(Brief 1): Using the passage on Greenland's ice, decide whether each statement agrees with it: (a) the rate of ice loss slowed to near mass balance in the 1970s-1980s, (b) ICESat was launched in 1996, and (c) snow pits are dug to measure sunlight. Answer yes or no for each and quote the words of the passage that settle it.
(Brief 2): Find each line in the rows that contains the string "width", and copy those lines in full.

(Passage provided):
Over the years, a variety of techniques have been employed to measure Greenland's mass balance. Snow pits are dug to measure snowfall. Stations are set up to measure incoming and reflected sunlight. Aircraft use laser altimetry to measure changes in surface elevation. Melt areas are determined by satellites reflecting microwaves off the surface. Satellite radar interferometry measure the horizontal movements of Greenland's glaciers. In 2003, NASA launched the Ice, Cloud, and Land Elevation Satellite (ICESat), using laser altimetry to more accurately measure changes in the Earth’s surface elevation.
All this data has been pieced together to form a continuous picture of Greenland's mass balance from 1958 to 2007 (Rignot 2008). There is robust agreement between the various independent measurements and a clear long term trend is apparent. In the 1960s, the ice sheet was losing 100 gigatonnes of ice per year. In the 1970s-1980s, the rate of ice loss slowed to near mass balance. In 1996, the rate of ice mass loss had increased to 97 gigatonnes per year. In 2007, the ice mass loss increased rapidly to 267 gigatonnes per year. To put this into perspective, a gigatonne is one billion metric tonnes, the mass of a cube of water that is 1 kilometre wide, tall, and deep.

(Word and item position data):
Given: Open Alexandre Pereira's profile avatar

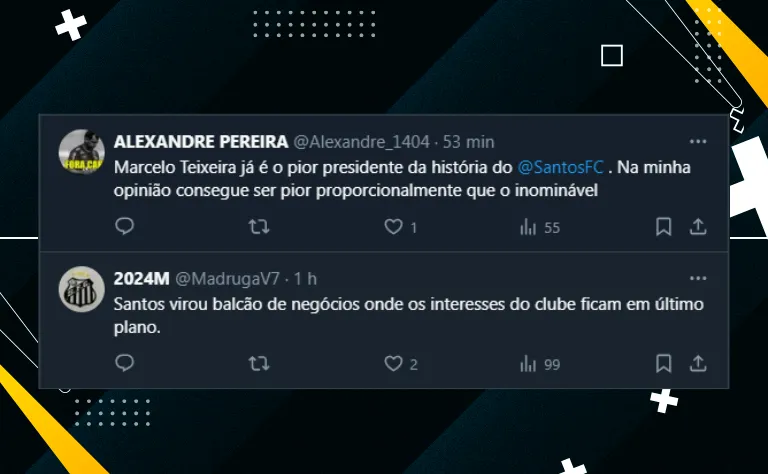Looking at the screenshot, I should (x=82, y=152).
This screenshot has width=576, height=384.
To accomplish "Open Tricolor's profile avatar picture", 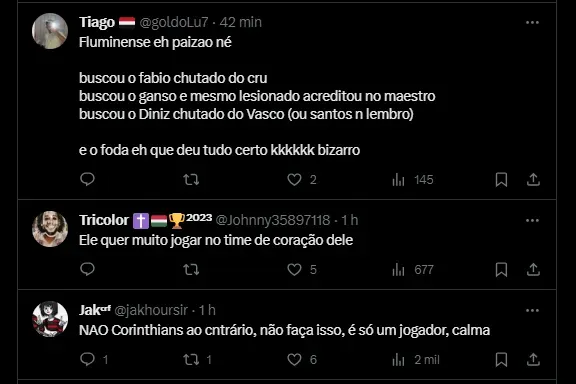I will tap(50, 229).
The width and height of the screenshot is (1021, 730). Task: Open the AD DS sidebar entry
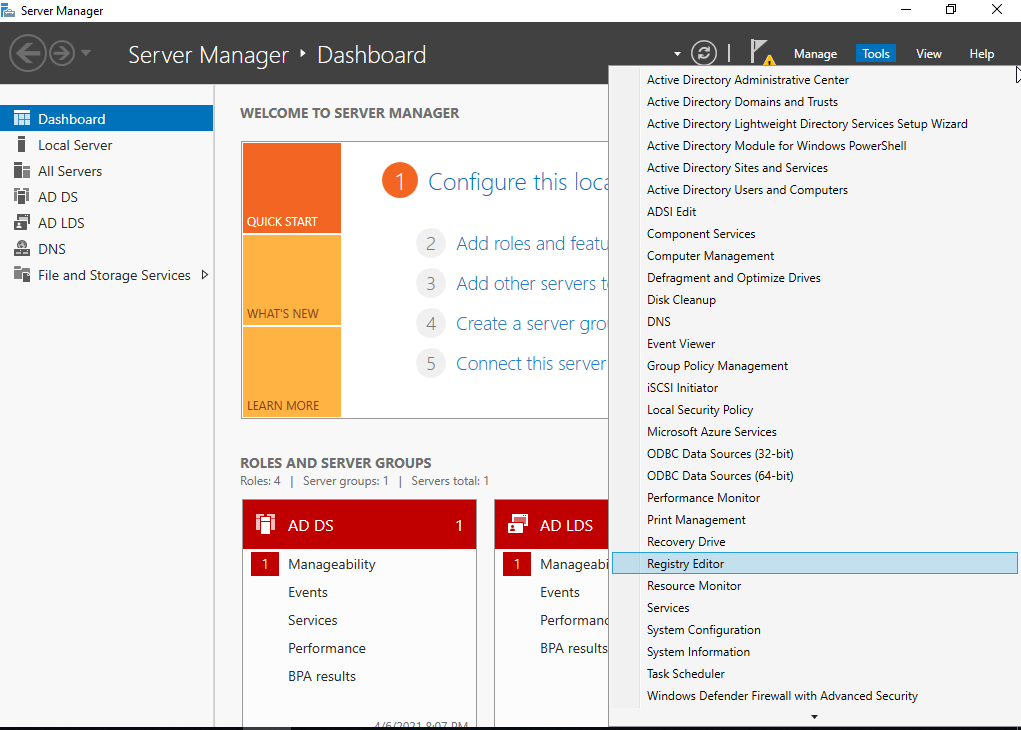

(Complete response 1):
(a) Yes: "In the 1970s-1980s, the rate of ice loss slowed to near mass balance."
(b) No: "In 2003, NASA launched the Ice, Cloud, and Land Elevation Satellite (ICESat)"
(c) No: "Snow pits are dug to measure snowfall."

(Complete response 2):
This screenshot has width=576, height=384.
The width and height of the screenshot is (1021, 730). Task: Open the AD DS sidebar entry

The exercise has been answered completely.